Includes bibliographical references.

Most human activities that use water produce wastewater. As the overall demand for water grows, the quantity of wastewater produced and its overall pollution load are continuously increasing worldwide. Over 80% of the world’s wastewater – and over 95% in some least developed countries – is released to the environment without treatment.

Once discharged into water bodies, wastewater is either diluted, transported downstream or infiltrates into aquifers, where it can affect the quality (and therefore the availability) of freshwater supplies. The ultimate destination of wastewater discharged into rivers and lakes is often the ocean with negative consequences for the marine environment.

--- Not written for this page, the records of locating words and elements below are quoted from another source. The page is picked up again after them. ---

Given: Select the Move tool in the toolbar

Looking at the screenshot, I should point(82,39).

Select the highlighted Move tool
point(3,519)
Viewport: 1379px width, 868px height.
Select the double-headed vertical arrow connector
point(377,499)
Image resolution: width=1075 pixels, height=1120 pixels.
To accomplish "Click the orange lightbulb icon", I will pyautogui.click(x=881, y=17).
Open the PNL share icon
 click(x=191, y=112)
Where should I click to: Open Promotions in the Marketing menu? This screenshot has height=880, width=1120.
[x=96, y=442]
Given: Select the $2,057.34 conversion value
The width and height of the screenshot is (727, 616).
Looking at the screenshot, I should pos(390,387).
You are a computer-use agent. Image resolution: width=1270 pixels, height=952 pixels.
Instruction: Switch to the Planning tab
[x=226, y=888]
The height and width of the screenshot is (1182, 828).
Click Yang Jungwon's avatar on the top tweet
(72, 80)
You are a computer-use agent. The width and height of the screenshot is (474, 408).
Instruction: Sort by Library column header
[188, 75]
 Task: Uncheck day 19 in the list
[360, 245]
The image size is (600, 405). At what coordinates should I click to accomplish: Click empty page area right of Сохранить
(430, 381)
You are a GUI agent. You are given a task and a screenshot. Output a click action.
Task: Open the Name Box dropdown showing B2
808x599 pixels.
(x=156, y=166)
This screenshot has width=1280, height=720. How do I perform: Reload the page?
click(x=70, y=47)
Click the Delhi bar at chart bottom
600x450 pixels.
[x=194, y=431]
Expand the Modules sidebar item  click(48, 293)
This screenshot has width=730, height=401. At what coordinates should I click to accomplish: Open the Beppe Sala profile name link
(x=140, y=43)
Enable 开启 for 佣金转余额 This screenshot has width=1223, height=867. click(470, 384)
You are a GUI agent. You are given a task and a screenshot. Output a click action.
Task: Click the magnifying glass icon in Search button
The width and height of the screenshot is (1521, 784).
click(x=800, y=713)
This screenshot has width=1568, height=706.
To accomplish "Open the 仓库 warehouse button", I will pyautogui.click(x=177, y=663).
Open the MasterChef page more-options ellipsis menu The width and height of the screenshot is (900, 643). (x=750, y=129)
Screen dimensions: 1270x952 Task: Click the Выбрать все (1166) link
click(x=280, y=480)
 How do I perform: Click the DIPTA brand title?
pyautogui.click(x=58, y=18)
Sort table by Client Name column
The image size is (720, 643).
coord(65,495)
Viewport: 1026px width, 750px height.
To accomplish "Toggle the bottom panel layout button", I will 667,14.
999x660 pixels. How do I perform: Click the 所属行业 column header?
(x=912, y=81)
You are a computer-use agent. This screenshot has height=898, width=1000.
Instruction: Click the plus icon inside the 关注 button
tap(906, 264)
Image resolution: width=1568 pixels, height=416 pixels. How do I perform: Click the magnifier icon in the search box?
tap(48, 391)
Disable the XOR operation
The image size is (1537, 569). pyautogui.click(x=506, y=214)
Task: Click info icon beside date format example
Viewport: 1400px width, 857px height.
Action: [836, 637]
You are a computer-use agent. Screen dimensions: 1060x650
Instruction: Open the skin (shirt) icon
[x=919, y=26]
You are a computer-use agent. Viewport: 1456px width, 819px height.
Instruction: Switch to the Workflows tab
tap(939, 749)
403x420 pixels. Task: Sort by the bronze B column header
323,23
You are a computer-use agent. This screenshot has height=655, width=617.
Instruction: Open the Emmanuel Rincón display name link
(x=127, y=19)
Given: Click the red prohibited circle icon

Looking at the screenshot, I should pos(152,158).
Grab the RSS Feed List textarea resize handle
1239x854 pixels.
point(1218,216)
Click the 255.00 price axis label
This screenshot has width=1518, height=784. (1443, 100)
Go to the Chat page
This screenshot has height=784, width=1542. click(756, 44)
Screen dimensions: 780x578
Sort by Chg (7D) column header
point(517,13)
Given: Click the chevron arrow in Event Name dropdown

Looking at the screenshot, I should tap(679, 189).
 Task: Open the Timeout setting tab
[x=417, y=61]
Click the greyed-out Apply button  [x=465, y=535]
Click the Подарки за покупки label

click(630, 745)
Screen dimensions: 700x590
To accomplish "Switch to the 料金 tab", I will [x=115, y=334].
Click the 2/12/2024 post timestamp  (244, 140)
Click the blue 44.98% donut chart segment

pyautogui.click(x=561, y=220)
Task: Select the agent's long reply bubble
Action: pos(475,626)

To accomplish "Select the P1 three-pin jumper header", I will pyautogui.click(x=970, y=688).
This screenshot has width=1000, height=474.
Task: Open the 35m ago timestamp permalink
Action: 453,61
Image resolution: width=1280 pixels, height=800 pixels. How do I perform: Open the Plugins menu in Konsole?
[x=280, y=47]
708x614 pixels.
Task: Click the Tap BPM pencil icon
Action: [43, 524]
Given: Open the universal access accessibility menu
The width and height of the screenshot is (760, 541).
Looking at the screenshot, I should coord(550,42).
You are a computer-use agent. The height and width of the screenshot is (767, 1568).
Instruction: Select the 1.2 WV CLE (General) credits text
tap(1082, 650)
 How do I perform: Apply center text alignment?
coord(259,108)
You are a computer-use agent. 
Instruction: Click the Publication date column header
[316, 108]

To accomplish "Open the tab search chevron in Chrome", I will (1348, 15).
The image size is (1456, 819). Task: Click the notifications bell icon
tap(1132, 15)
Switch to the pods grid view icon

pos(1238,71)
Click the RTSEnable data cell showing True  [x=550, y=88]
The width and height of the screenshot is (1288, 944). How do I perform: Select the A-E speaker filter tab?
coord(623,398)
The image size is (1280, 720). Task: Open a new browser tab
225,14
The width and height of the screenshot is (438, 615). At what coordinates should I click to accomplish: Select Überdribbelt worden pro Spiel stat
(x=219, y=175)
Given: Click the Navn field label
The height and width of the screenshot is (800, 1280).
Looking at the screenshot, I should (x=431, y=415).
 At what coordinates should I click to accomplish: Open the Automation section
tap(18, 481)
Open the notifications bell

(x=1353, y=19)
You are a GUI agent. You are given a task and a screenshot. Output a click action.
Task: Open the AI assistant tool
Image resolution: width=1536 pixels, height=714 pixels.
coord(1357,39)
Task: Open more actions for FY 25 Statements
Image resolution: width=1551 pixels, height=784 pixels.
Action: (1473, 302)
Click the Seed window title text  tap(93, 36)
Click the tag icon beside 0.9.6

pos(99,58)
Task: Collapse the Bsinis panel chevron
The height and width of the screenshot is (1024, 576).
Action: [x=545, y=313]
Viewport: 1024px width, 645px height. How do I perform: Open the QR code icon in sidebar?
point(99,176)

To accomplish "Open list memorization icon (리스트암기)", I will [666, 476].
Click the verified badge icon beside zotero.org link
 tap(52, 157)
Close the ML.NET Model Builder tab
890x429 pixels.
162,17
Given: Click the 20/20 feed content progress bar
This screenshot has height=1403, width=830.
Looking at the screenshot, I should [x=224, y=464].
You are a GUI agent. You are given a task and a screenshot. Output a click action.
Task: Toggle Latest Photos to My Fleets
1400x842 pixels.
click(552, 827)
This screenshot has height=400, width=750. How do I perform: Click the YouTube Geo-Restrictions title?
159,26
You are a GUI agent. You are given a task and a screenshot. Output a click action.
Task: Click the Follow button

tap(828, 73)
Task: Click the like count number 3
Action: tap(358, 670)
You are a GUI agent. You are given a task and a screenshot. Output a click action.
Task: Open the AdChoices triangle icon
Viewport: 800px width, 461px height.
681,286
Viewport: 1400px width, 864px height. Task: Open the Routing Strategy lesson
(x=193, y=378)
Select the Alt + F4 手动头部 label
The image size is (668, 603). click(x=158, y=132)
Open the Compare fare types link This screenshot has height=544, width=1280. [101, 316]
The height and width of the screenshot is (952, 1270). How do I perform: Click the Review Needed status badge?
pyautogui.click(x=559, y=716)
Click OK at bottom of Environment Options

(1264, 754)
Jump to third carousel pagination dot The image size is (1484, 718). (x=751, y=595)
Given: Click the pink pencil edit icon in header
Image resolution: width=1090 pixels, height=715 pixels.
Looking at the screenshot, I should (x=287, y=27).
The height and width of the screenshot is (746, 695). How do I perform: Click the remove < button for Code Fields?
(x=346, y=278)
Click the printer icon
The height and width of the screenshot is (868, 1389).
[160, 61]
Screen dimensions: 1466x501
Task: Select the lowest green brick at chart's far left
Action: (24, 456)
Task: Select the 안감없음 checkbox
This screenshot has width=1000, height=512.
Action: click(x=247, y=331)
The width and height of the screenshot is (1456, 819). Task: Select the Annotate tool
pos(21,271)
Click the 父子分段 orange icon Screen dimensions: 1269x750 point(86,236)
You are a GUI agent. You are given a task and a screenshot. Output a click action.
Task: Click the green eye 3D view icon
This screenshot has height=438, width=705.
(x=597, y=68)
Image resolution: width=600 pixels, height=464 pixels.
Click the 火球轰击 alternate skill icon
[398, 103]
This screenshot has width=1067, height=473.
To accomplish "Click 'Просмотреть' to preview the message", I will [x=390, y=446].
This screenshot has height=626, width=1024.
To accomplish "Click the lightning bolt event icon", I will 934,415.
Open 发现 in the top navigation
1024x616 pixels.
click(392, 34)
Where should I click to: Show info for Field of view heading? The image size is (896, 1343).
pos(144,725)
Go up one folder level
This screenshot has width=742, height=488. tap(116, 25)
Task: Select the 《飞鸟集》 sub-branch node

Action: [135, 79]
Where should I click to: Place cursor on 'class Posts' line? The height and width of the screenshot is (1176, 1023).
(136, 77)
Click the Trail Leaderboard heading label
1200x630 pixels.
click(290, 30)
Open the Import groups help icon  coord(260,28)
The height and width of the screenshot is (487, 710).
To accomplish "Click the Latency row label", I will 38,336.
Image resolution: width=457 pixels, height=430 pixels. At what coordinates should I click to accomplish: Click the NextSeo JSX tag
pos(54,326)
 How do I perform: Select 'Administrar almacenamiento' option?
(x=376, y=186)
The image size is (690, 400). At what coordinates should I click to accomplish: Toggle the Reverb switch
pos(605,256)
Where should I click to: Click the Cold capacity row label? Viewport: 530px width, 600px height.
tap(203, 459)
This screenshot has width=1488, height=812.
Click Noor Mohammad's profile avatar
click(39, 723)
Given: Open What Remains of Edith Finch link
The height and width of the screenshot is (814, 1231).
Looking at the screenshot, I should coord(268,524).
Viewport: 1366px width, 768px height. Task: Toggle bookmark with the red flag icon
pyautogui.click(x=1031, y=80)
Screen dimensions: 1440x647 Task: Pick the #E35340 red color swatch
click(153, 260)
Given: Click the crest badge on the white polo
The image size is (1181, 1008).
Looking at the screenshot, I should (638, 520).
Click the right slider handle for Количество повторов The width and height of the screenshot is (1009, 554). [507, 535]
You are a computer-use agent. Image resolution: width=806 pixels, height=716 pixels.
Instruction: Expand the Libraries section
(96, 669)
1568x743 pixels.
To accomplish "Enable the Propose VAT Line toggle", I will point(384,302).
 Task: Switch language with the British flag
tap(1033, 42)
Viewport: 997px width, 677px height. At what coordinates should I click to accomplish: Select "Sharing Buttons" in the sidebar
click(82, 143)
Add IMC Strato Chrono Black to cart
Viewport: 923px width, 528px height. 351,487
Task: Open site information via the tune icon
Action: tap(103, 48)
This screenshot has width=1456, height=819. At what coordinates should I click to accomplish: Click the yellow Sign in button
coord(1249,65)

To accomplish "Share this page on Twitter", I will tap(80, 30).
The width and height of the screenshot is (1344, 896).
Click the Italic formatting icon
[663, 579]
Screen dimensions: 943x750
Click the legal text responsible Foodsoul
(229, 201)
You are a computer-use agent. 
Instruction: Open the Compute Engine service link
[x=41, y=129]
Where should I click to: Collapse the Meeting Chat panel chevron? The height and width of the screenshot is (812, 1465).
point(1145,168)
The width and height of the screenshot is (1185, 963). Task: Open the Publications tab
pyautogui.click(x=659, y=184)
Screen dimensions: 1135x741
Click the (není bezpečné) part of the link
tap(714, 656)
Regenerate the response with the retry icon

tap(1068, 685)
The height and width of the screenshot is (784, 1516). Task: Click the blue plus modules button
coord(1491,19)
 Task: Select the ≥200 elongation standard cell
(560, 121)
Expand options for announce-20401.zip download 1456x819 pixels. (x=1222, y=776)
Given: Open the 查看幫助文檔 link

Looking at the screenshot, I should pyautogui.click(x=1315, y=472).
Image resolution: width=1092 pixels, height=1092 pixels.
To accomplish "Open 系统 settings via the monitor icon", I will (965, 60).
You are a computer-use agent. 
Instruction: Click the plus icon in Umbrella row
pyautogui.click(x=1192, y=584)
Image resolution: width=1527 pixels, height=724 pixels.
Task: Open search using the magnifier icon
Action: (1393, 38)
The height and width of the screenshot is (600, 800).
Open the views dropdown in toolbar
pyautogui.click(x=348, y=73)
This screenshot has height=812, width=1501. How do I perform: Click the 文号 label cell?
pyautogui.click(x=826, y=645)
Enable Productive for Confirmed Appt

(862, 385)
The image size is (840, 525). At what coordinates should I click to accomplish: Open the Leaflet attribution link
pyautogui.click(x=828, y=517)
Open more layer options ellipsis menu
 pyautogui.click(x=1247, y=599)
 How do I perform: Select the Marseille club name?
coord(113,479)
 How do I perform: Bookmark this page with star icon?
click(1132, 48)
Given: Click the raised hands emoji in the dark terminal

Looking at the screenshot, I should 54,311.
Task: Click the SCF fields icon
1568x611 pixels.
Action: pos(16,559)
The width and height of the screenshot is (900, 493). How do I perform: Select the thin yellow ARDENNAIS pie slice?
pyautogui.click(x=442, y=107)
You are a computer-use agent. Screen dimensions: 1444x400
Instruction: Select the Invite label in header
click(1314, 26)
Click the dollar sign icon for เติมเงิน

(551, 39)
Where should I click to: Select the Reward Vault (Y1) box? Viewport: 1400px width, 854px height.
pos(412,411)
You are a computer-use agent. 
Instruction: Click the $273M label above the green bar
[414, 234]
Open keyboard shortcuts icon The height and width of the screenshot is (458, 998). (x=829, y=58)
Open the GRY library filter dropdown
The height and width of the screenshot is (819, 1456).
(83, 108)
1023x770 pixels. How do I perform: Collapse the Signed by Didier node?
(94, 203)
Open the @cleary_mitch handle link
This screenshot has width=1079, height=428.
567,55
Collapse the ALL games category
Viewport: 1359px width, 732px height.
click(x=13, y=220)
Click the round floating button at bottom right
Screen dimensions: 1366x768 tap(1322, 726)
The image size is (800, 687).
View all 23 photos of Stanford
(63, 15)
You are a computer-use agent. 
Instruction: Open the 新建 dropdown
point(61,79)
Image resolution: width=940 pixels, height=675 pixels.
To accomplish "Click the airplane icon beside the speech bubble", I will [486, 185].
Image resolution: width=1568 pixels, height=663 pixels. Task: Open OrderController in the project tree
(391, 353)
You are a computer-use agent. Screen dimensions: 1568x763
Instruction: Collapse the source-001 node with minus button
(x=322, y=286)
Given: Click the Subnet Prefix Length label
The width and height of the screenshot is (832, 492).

The 2017 edition of the United Nations World Water Development Report, entitled “Wastewater: The Untapped Resource”, demonstrates how improved wastewater management generates social, environmental and economic benefits essential for sustainable development and is essential to achieving the 2030 Agenda for Sustainable Development.

In particular, the Report seeks to inform decision-makers, government, civil society and private sector, about the importance of managing wastewater as an undervalued and sustainable source of water, energy, nutrients and other recoverable by-products, rather than something to be disposed of or a nuisance to be ignored.

The report’s title reflects the critical role that wastewater is poised to play in the context of a circular economy, whereby economic development is balanced with the protection of natural resources and environmental sustainability, and where a cleaner and more sustainable economy has a positive effect on the water quality.